-- PROBLEM DESCRIPTION --
Rewrite the records from the line containing "Task: Choose the 22:15 UTC time label" down through the last one, changing "Entry menu" to "Edit menu" and leaving everything else as it is.

++++

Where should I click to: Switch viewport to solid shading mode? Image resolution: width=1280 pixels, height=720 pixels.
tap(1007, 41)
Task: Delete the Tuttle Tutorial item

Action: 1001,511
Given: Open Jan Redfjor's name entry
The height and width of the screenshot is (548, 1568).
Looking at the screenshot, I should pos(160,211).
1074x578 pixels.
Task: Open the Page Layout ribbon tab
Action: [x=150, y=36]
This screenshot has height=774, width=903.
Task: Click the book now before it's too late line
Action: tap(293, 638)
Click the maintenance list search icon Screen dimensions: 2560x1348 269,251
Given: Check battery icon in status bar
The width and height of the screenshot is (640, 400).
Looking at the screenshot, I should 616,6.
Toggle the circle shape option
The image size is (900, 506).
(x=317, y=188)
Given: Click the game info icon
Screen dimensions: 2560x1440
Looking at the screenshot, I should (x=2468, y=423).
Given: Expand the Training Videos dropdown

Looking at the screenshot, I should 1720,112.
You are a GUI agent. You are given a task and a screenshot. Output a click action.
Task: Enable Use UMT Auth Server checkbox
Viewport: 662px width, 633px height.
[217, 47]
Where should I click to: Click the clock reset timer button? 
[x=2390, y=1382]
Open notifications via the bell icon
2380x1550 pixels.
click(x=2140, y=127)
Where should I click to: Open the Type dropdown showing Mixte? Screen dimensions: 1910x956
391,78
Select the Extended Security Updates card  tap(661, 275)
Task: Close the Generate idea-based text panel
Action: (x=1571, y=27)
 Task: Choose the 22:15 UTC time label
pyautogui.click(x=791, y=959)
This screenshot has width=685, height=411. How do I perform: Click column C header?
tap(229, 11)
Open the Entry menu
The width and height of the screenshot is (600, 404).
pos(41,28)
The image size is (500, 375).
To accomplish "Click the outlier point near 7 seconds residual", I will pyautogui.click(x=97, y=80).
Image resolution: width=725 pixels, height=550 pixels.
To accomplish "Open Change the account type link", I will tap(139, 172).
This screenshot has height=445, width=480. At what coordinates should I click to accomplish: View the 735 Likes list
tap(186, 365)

++++

-- WORKED SOLUTION --
 Task: Choose the 22:15 UTC time label
pyautogui.click(x=791, y=959)
This screenshot has width=685, height=411. How do I perform: Click column C header?
tap(229, 11)
Open the Edit menu
The width and height of the screenshot is (600, 404).
pos(41,28)
The image size is (500, 375).
To accomplish "Click the outlier point near 7 seconds residual", I will pyautogui.click(x=97, y=80).
Image resolution: width=725 pixels, height=550 pixels.
To accomplish "Open Change the account type link", I will tap(139, 172).
This screenshot has height=445, width=480. At what coordinates should I click to accomplish: View the 735 Likes list
tap(186, 365)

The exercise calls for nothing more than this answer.